Reverse-engineering Strava Privacy Zones

This project is an exploration of how much privacy Strava's "privacy zones" actually provide - and how much they quietly give away.

Across a series of experiments, I examined the uncomfortable question: Given only what Strava exposes publicly, how precisely can someone infer a user's true starting location from their activities?

To answer that, I built synthetic activity datasets, uploaded them through Strava's normal ingestion pipeline and analysed the resulting public GPX files using a mix of geometric methods, machine learning and explicit modelling of the underlying road network.

This page is the hub for the full investigation. It links to all posts in the series, the interactive dashboard and the code, including the datasets. If you're curious how private Strava's privacy zones really are - or are concerned how close someone could get to finding out where you live from Strava - this is where the entire investigation lives.

Spoiler: they reveal more than you might think, one of my methods got to within a metre, yes centimetres, in one experiment.

Stacked images of all 5 posts horizontally, highlighting the privacy zone in the middle

Project Resources

Demo

Code

The Setup

To figure out whether someone could locate a user's true start location from their activities, I needed two things:

Lots of activities - all starting from the same location.
The same activities - with Strava privacy zones applied.

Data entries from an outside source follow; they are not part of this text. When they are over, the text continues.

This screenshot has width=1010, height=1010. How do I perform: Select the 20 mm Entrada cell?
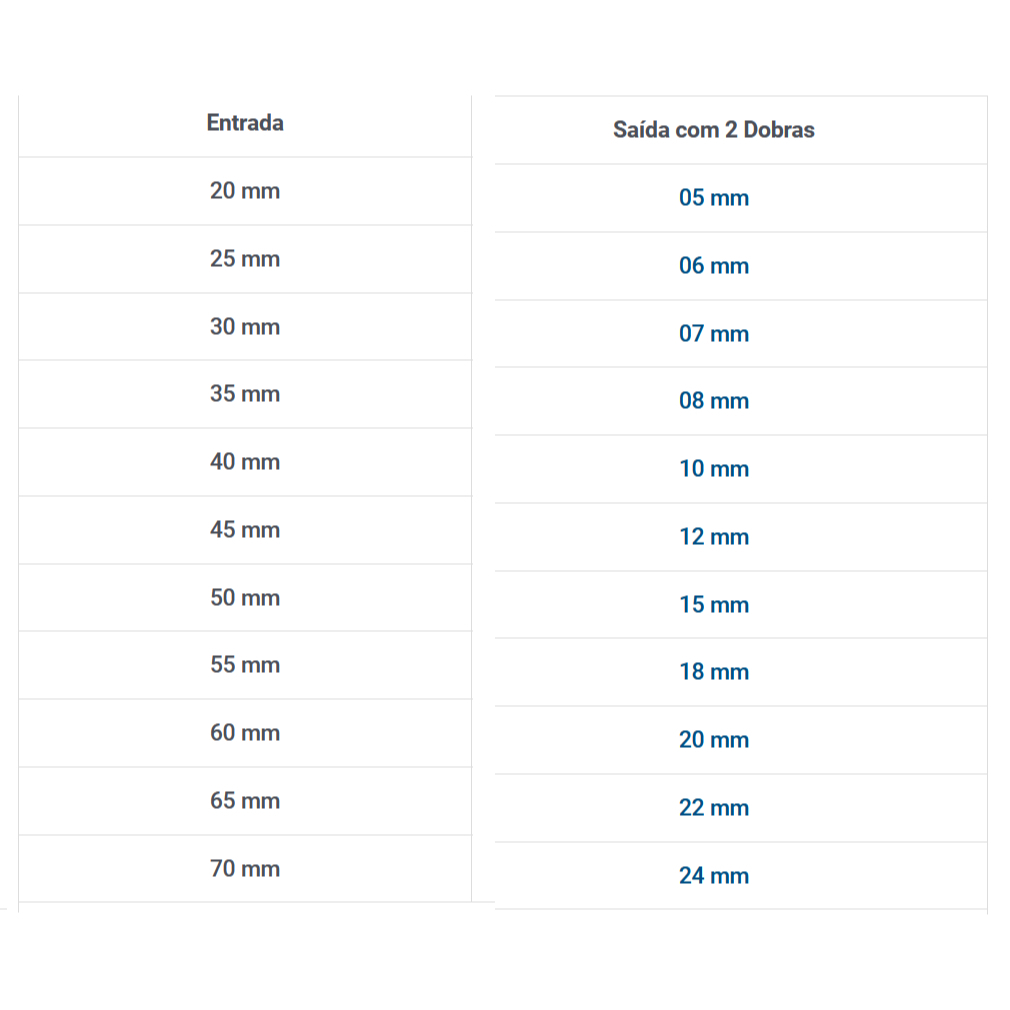click(x=245, y=191)
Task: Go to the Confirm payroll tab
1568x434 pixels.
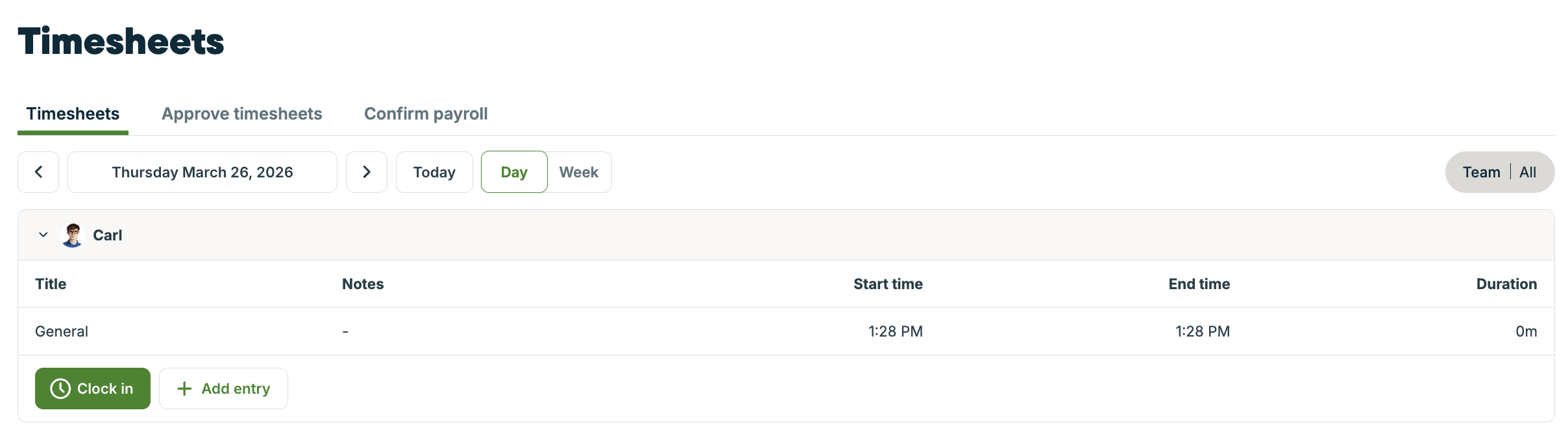Action: tap(426, 114)
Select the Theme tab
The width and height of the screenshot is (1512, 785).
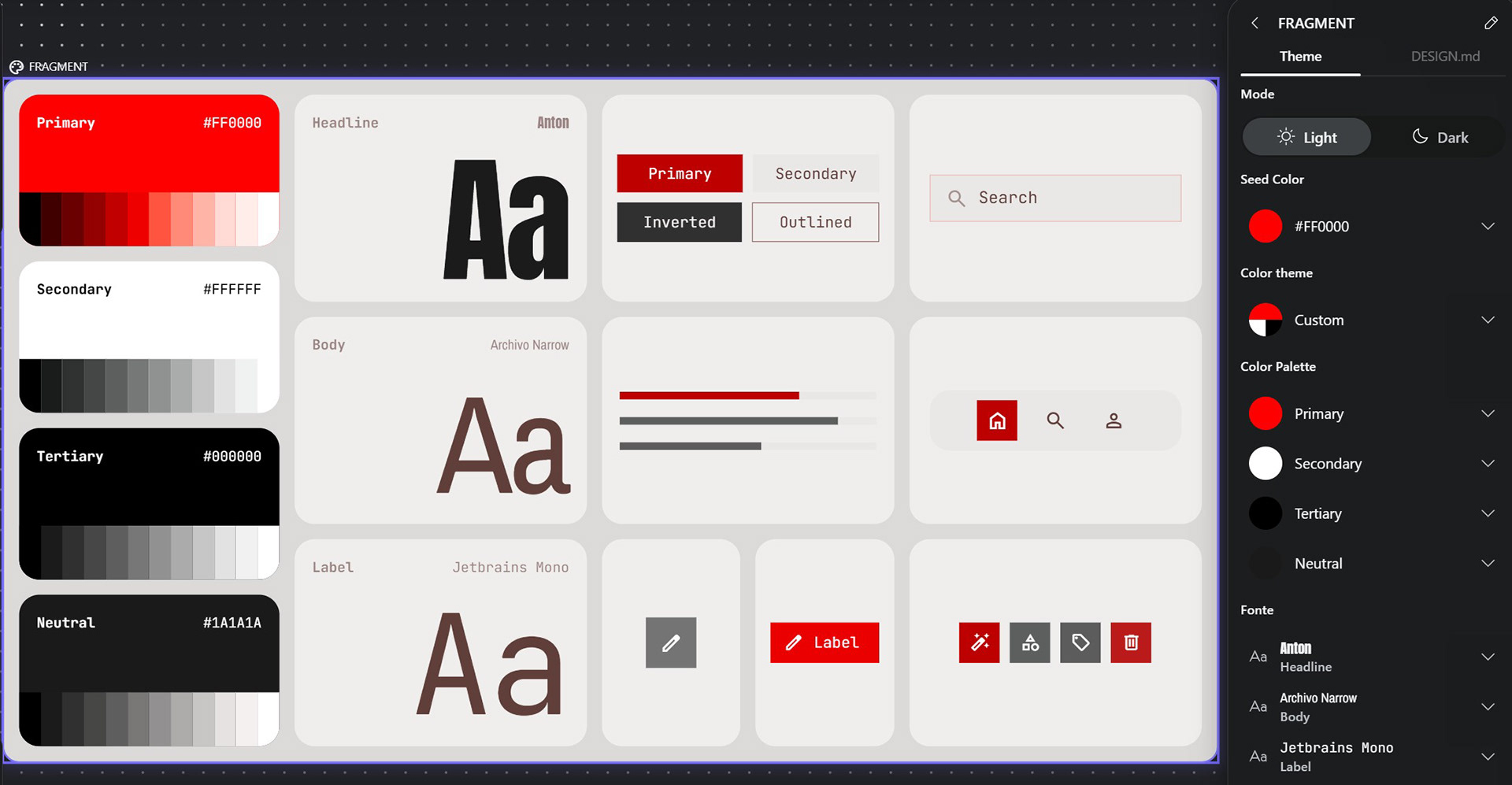click(x=1300, y=57)
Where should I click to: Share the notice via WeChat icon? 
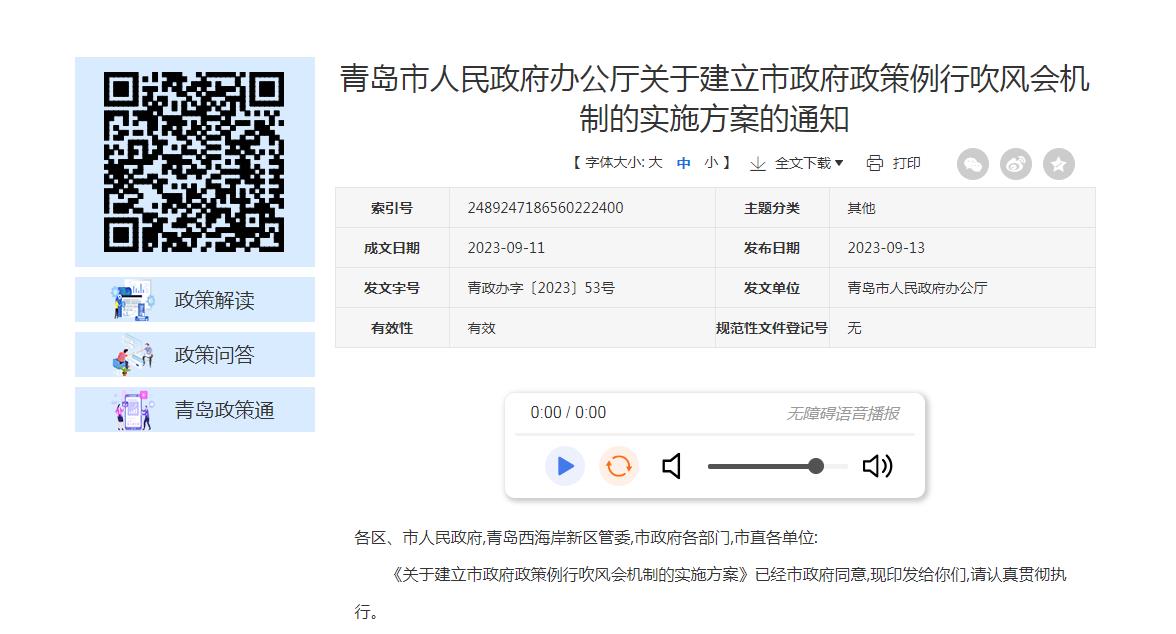coord(972,164)
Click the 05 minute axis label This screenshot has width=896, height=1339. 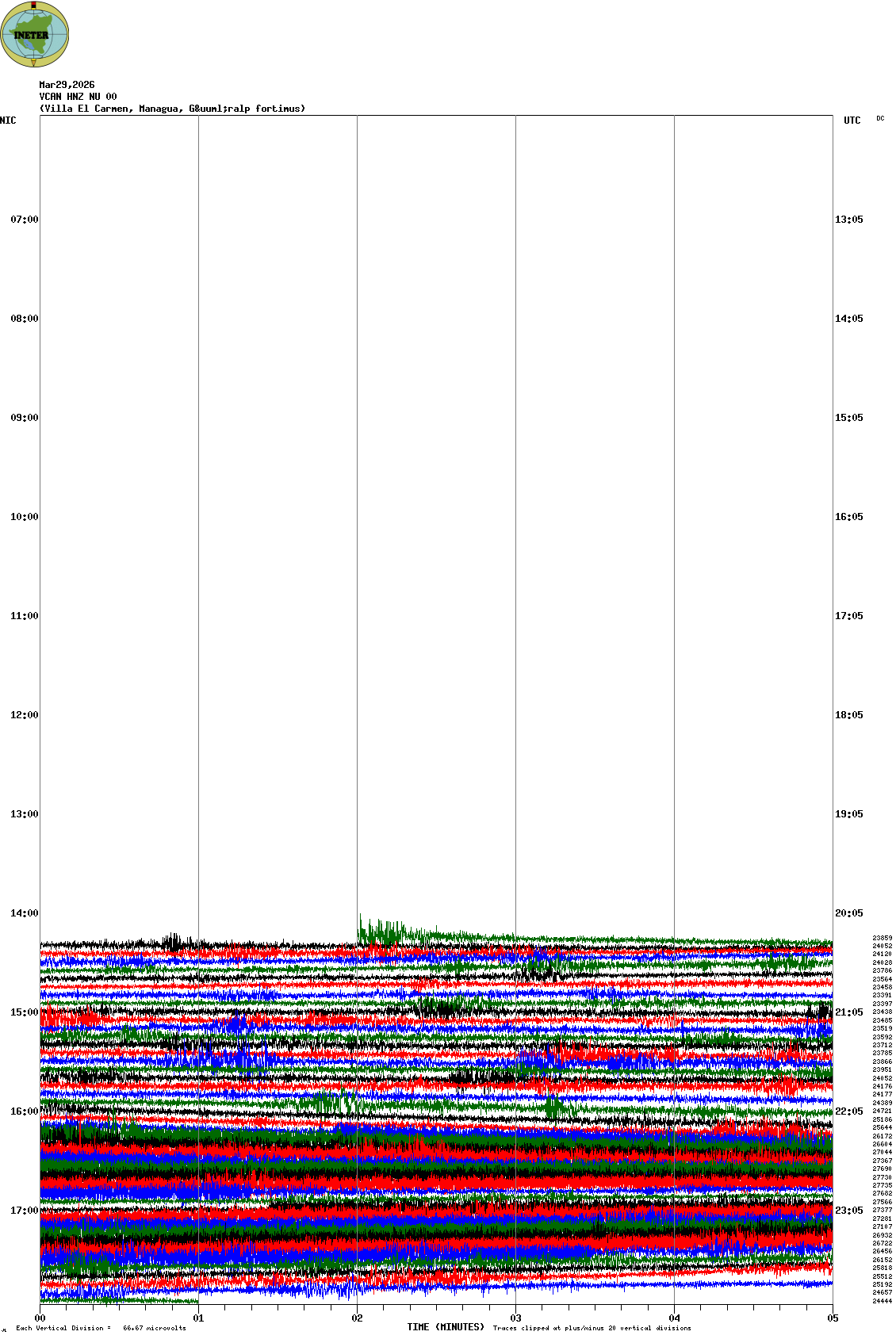click(x=832, y=1318)
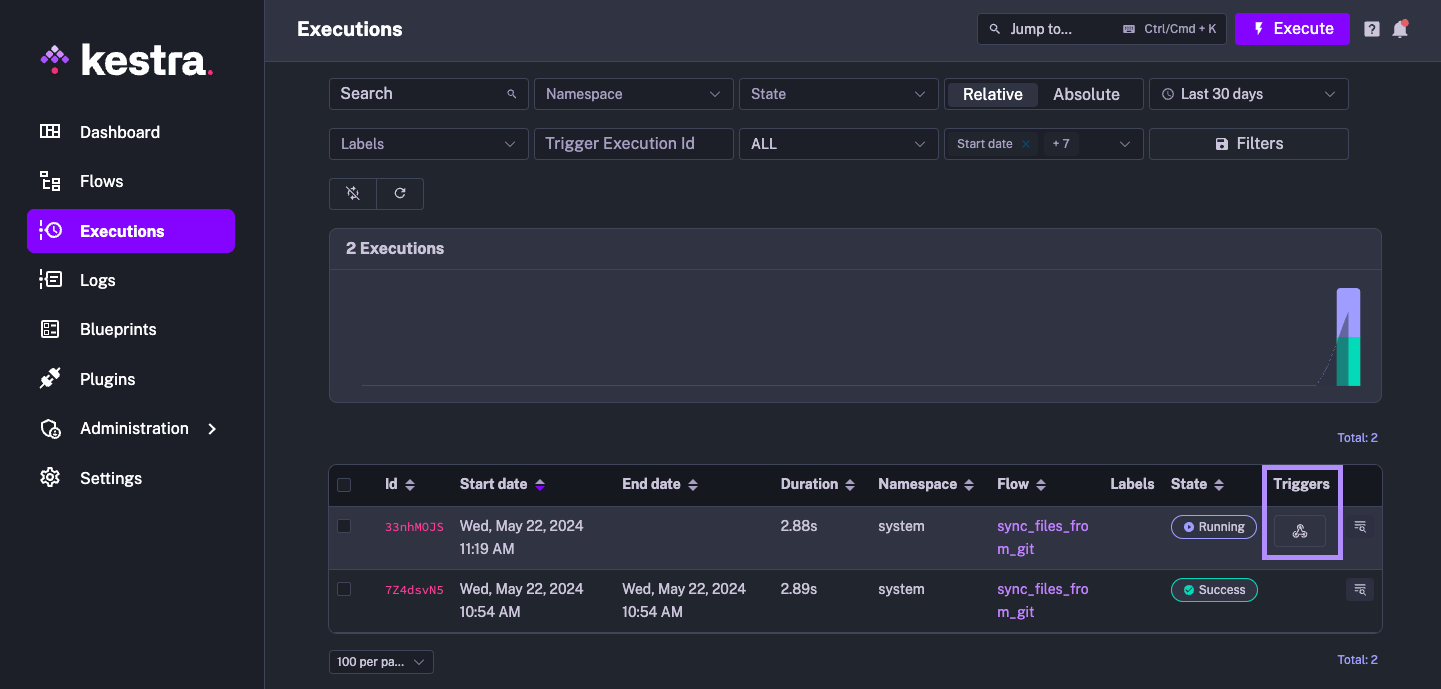Open the Namespace filter dropdown
Viewport: 1441px width, 689px height.
click(x=633, y=93)
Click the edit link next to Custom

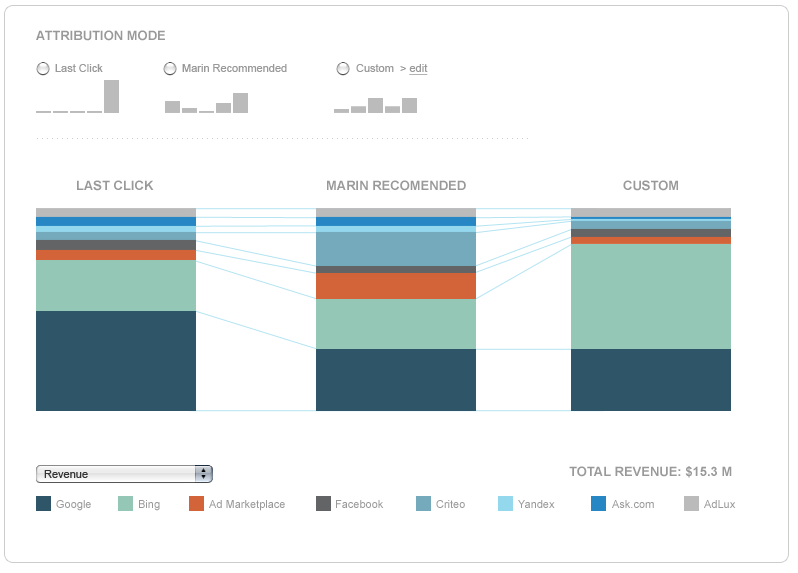pos(418,69)
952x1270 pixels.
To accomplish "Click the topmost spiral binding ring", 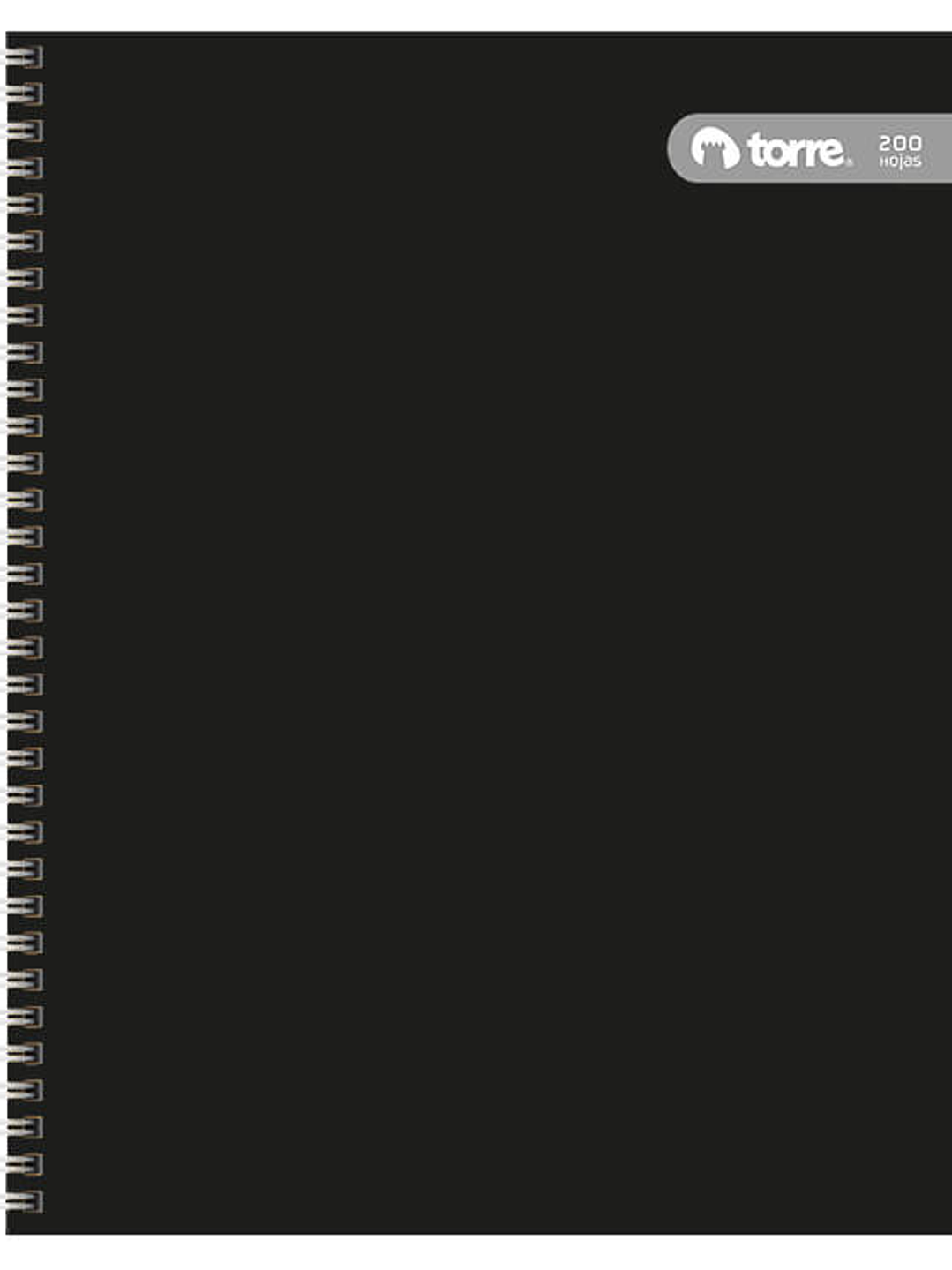I will (24, 57).
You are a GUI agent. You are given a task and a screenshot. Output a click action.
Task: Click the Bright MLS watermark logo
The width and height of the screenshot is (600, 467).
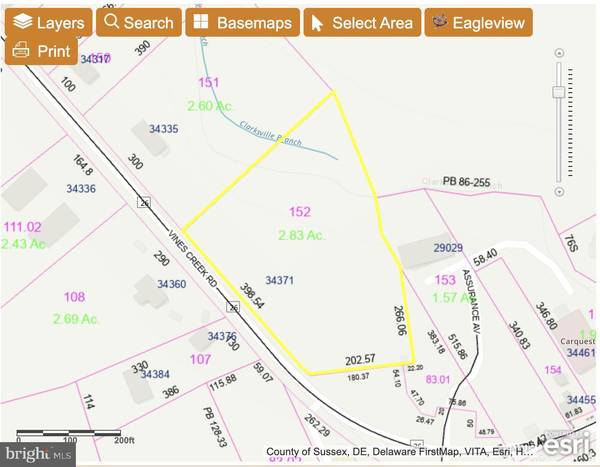coord(39,453)
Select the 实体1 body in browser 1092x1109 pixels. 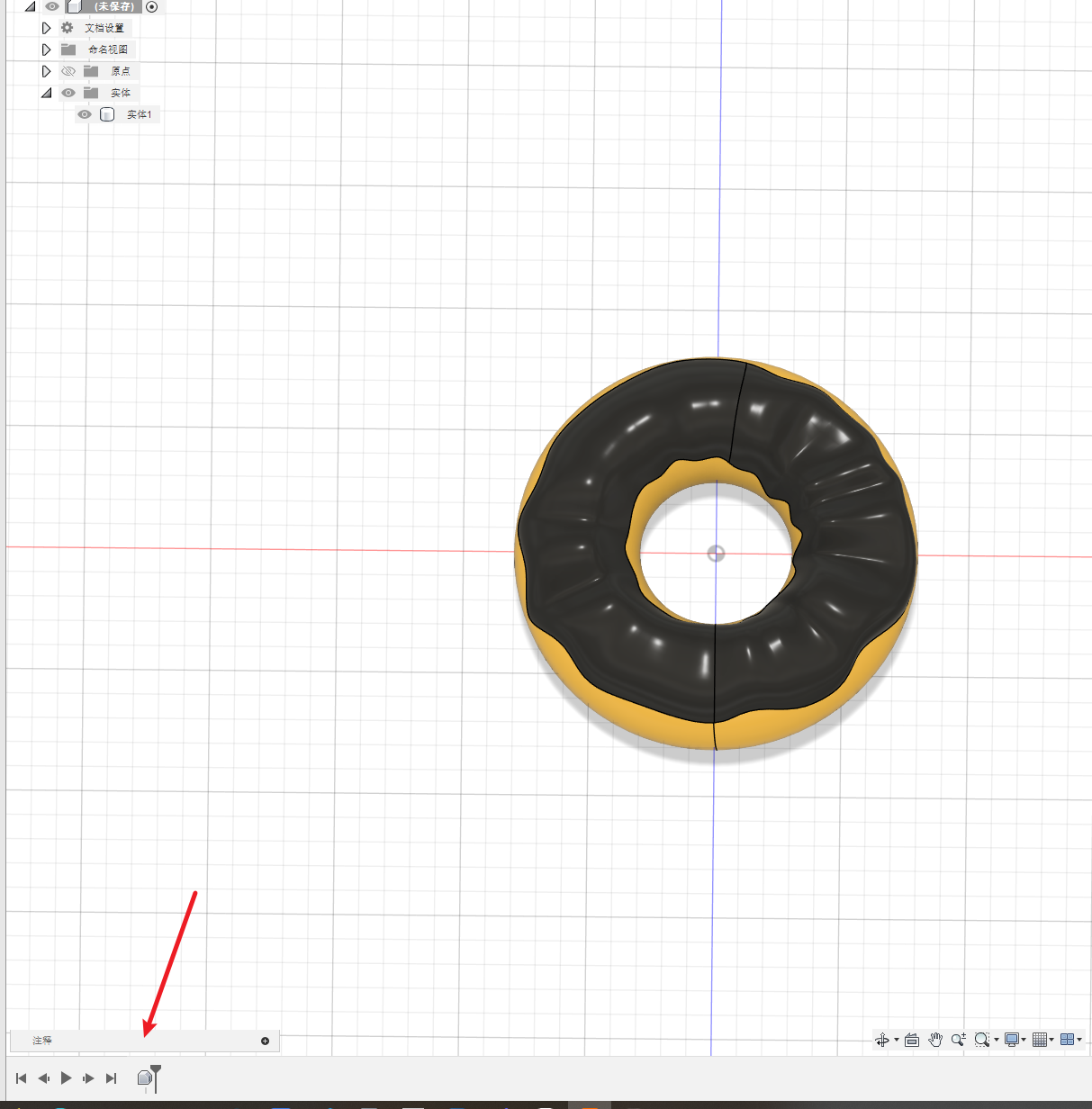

Once I had both datasets, I could compare them and see how close I could get to the hidden start using different methods.

Generating The Activities

First, I needed realistic sample activities. I wrote a route generator that pulls in the street network using OSMnx and models it with NetworkX: it then generates routes from the same start location that wander outwards through a series of semi-randomised waypoints pointing roughly in the same direction (±60° variation and ±30% distance variation).

This isn't meant to be perfect. Real human activities aren't perfect either, especially in dense cities with patchy GPS and awkward street geometry. The focus was on variation.

I chose London as the test area for two reasons:

Over 80% of the UK population lives in urban areas.
Strava's own UK heatmap shows massive concentrations of activity in cities, in particular London.

40 activities later, I had a solid dataset: varied, messy and close enough to real-world activities to reveal real patterns.

Applying Strava's Privacy Zones

This part was less elegant.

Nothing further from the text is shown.